Trump defende patrulha de navios de guerra não americanos no estreito de Ormuz após acordo com o Irã e diz que não é uma má ideia.

Na última segunda-feira, o presidente dos Estados Unidos, Donald Trump, expressou que não vê problemas em permitir que navios de guerra de países que não sejam os EUA patrulhem o estreito de Ormuz, uma das principais rotas marítimas do mundo para o trânsito de petróleo. A declaração foi feita durante uma coletiva de imprensa ao lado do presidente francês, Emmanuel Macron, em Évian, onde os dois líderes discutiram questões de segurança e cooperação internacional.

Trump enfatizou que a medida não seria necessária, já que um acordo que garante a isenção de pedágio e a segurança na navegação foi recentemente alcançado. “Não acho que precisaremos de muita ajuda, pois temos um acordo que garante a abertura e a isenção de pedágio. Não é uma má ideia ter navios de guerra de outros países patrulhando a área”, afirmou.

Essa declaração ocorre logo após um anúncio importante feito pelo vice-ministro das Relações Exteriores do Irã, Kazem Gharibabadi, que confirmou a finalização de um memorando de entendimento entre os EUA e o Irã. A assinatura oficial deste documento está marcada para acontecer na Suíça no dia 19 de junho, após a realização da assinatura digital no último domingo.

Com essa nova dinâmica, Trump também anunciou a autorização para o levantamento do bloqueio naval dos EUA às águas e portos iranianos. Ele declarou que a navegação no estreito de Ormuz está sendo retomada de forma segura e que, embora a área tenha sido parcialmente reaberta, a expectativa é que ela esteja totalmente acessível em breve.
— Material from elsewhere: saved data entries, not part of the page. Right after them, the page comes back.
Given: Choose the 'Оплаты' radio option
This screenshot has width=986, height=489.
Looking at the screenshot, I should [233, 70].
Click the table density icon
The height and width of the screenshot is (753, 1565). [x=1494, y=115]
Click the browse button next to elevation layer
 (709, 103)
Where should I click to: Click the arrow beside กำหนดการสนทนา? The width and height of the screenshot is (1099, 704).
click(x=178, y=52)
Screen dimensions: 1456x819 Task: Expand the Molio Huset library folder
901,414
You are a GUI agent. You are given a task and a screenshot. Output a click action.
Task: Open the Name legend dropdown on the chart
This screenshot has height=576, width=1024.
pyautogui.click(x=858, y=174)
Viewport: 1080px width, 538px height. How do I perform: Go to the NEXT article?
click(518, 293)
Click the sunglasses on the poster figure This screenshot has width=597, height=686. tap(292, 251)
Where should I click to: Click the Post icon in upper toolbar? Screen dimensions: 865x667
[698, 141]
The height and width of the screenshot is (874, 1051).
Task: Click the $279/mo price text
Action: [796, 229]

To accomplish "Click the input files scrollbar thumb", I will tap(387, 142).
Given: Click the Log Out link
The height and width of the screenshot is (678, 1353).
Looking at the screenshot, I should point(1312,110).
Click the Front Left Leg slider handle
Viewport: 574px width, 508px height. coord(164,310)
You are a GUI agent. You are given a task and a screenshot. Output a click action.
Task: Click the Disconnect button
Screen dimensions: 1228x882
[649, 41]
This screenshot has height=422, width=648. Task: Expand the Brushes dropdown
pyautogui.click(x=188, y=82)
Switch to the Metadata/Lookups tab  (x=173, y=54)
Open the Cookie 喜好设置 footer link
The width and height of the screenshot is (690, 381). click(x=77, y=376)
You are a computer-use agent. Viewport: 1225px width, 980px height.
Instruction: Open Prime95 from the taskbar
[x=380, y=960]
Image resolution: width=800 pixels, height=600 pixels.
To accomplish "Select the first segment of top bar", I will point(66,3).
Entretanto, Trump destacou que o processo de desminagem da região, essencial para garantir a segurança plena das rotas marítimas, pode levar até dois meses. A instabilidade na região do Golfo Pérsico tem gerado preocupações sobre a segurança da navegação e as implicações para o mercado global de petróleo, dado que uma porção significativa do tráfego marítimo de petróleo mundial passa pelo estreito de Ormuz. As manobras diplomáticas e a coordenação entre as potências envolvidas na região serão cruciais para evitar futuras tensões e garantir a segurança das rotas comerciais.